Instructions for the task:
Convert the items into a JSON list of strings, one string per line, omitting blank lines. Begin at the first line of the items and stop after the line that contains "Action: [412, 108]".

Items stored from a collection:
START

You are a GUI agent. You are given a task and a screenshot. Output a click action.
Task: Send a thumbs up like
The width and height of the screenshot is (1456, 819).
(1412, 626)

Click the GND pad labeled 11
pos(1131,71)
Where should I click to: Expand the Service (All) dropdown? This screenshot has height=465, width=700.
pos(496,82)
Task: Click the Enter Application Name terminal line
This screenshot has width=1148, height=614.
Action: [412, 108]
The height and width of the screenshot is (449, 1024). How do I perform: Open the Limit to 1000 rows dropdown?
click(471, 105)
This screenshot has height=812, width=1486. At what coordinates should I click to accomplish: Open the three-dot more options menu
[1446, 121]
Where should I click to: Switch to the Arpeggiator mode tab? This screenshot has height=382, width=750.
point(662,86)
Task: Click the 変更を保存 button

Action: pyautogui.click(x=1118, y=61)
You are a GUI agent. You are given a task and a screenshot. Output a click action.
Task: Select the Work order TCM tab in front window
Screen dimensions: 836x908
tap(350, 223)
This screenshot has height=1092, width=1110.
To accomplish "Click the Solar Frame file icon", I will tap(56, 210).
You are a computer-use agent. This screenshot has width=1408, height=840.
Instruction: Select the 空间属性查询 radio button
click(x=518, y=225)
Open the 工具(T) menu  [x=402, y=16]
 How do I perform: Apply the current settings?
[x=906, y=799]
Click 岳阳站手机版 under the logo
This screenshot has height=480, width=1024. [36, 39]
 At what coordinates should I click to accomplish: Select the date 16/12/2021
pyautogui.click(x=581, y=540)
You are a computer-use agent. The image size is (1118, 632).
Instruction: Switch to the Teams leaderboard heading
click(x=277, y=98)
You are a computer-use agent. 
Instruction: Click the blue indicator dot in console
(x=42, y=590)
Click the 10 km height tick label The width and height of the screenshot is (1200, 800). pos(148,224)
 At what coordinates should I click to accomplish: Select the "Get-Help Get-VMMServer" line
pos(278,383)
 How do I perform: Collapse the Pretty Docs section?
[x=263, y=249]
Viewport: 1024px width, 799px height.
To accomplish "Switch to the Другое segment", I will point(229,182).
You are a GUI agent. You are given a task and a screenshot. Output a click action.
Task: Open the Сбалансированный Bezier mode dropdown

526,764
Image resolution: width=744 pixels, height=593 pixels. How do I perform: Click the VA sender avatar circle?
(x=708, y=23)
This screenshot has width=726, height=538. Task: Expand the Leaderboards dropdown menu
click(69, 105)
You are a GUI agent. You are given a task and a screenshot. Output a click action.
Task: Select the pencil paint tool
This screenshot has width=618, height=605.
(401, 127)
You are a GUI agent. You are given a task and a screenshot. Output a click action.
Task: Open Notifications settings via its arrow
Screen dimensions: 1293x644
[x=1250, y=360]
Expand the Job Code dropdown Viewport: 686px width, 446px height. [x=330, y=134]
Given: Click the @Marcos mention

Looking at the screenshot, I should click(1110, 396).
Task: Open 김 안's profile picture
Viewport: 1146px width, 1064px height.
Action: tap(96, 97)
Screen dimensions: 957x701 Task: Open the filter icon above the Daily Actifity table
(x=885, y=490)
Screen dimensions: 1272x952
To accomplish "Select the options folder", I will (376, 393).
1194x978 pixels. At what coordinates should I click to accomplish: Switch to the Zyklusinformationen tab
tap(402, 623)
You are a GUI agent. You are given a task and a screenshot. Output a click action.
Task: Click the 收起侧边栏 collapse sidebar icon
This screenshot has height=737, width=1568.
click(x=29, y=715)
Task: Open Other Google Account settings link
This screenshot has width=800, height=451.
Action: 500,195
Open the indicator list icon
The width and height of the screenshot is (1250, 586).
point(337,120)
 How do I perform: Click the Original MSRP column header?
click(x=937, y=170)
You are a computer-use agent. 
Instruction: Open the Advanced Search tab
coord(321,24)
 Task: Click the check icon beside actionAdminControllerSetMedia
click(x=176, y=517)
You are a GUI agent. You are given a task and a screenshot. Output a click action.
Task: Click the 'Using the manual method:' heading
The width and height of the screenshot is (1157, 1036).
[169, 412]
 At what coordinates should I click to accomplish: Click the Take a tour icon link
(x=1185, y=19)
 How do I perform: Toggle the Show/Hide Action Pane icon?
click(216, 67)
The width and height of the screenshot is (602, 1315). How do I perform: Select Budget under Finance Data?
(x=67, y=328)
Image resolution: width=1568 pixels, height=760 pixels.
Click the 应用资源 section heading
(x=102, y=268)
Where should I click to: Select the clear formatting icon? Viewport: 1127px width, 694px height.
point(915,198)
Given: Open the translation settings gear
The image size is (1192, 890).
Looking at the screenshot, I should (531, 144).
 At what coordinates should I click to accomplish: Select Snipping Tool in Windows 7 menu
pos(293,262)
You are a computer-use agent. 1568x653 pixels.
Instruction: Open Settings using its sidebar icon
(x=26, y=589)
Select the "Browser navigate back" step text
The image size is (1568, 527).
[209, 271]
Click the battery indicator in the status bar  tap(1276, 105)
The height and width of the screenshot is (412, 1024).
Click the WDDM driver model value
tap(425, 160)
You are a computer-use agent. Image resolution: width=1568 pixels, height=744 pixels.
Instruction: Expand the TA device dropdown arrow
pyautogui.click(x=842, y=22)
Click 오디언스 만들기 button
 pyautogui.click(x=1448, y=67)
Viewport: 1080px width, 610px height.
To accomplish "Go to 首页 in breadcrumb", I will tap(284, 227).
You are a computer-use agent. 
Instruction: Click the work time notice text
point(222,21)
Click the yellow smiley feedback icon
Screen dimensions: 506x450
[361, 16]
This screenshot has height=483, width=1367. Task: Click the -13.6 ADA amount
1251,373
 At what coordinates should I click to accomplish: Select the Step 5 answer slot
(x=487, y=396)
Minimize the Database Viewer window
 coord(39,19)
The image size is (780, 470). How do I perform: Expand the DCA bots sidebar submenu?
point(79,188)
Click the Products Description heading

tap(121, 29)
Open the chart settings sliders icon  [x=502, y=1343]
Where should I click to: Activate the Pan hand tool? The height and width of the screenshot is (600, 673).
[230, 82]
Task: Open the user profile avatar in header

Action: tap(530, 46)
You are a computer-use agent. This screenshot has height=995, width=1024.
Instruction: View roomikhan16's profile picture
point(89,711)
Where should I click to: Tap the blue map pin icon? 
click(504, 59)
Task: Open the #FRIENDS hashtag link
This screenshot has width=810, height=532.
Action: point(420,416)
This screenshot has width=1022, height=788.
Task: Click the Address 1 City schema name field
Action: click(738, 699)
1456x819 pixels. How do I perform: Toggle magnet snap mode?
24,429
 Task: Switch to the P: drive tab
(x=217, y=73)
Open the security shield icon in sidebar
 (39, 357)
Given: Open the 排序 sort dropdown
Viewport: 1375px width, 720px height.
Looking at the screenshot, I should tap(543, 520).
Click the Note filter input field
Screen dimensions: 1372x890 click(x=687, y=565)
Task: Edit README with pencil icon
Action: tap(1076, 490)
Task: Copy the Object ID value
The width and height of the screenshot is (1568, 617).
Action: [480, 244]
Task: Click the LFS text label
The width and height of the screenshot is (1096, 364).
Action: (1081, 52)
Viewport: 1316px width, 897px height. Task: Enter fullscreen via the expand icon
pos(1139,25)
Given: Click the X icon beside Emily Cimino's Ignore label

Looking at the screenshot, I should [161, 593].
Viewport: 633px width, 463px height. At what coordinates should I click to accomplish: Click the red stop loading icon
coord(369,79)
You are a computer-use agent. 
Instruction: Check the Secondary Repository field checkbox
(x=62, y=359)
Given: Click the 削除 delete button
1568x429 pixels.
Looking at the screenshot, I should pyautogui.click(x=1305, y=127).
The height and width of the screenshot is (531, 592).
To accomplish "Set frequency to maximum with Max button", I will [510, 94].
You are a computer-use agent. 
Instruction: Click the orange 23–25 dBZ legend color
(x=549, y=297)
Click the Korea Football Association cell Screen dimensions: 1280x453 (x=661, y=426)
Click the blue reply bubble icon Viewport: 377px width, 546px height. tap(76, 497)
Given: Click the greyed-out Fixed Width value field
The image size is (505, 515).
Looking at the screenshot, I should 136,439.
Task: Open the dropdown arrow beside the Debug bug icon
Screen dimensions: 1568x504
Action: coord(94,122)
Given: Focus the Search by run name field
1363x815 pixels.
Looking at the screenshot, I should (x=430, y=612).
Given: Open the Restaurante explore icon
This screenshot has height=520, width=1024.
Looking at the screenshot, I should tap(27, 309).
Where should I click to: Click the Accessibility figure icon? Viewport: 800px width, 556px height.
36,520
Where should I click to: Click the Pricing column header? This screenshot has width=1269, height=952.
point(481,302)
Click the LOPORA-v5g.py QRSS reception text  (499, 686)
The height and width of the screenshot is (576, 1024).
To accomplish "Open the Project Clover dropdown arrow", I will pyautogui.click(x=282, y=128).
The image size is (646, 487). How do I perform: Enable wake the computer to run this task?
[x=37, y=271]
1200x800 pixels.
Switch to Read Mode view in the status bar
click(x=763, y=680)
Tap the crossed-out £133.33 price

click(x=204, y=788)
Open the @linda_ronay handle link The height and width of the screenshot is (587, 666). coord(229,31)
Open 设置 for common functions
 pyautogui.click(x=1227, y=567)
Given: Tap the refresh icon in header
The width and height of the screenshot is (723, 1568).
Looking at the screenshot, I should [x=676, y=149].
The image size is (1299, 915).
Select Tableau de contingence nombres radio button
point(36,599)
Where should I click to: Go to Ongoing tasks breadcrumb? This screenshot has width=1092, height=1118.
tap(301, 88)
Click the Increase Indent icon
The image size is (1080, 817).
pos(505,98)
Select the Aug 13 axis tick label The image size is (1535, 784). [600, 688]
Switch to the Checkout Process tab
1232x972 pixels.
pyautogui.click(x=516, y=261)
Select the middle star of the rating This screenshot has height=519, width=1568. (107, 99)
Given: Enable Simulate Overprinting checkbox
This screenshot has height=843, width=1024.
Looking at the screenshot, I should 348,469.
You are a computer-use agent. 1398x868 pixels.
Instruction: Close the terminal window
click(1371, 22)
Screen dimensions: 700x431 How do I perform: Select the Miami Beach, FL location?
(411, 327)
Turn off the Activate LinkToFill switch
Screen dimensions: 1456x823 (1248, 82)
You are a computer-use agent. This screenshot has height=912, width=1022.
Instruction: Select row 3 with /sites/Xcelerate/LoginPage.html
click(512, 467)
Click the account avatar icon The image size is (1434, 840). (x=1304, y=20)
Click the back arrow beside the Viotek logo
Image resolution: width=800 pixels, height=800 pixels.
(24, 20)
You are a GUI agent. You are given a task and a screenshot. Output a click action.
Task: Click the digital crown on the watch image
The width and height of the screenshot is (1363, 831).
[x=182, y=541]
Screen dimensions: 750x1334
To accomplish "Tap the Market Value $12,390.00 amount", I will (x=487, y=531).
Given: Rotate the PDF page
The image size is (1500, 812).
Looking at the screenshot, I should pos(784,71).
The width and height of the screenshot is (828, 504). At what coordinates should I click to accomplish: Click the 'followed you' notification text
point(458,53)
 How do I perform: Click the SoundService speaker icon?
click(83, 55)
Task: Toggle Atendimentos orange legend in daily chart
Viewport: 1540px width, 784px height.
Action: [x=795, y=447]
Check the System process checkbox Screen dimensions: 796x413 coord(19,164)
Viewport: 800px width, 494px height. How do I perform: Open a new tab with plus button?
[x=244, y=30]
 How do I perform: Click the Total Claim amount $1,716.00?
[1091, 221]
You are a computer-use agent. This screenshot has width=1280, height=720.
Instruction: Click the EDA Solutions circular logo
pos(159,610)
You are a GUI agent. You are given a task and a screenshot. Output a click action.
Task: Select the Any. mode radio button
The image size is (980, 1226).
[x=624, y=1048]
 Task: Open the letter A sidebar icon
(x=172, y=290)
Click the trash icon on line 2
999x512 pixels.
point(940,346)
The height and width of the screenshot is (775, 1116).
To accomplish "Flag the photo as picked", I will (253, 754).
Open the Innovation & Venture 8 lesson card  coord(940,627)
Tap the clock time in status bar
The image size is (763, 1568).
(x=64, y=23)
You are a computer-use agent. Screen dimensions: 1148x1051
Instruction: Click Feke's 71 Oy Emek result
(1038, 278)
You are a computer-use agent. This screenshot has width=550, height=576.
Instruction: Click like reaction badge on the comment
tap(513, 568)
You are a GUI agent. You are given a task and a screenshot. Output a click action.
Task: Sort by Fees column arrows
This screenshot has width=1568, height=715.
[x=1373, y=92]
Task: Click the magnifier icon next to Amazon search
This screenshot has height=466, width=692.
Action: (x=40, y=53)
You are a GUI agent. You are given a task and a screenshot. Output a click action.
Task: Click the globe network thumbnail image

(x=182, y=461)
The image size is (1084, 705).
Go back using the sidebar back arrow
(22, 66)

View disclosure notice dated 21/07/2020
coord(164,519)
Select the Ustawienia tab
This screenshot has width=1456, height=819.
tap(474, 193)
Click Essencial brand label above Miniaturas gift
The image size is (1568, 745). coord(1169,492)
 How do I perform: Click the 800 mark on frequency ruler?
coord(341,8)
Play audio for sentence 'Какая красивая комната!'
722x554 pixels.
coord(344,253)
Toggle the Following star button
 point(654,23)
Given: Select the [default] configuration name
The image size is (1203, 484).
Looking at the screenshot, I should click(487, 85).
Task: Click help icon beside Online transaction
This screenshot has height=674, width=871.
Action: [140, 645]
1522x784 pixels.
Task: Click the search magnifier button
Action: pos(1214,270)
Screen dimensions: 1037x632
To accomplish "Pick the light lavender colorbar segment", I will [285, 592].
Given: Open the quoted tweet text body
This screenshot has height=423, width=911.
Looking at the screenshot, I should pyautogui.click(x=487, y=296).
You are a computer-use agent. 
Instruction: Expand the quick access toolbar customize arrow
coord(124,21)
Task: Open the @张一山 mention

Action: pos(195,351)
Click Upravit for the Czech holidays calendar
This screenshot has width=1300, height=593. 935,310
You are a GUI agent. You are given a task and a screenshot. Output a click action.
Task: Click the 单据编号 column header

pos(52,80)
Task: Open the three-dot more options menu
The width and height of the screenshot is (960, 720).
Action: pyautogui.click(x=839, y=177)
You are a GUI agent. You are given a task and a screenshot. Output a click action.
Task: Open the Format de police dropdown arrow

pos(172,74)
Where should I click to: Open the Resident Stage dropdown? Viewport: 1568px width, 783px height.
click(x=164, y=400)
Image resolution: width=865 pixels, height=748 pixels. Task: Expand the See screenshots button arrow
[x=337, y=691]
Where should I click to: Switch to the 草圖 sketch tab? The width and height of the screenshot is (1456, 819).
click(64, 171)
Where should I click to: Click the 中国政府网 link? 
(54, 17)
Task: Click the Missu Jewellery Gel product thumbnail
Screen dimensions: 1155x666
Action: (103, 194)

END

Task response:
[
  "You are a GUI agent. You are given a task and a screenshot. Output a click action.",
  "Task: Send a thumbs up like",
  "The width and height of the screenshot is (1456, 819).",
  "(1412, 626)",
  "Click the GND pad labeled 11",
  "pos(1131,71)",
  "Where should I click to: Expand the Service (All) dropdown? This screenshot has height=465, width=700.",
  "pos(496,82)",
  "Task: Click the Enter Application Name terminal line",
  "This screenshot has width=1148, height=614.",
  "Action: [412, 108]"
]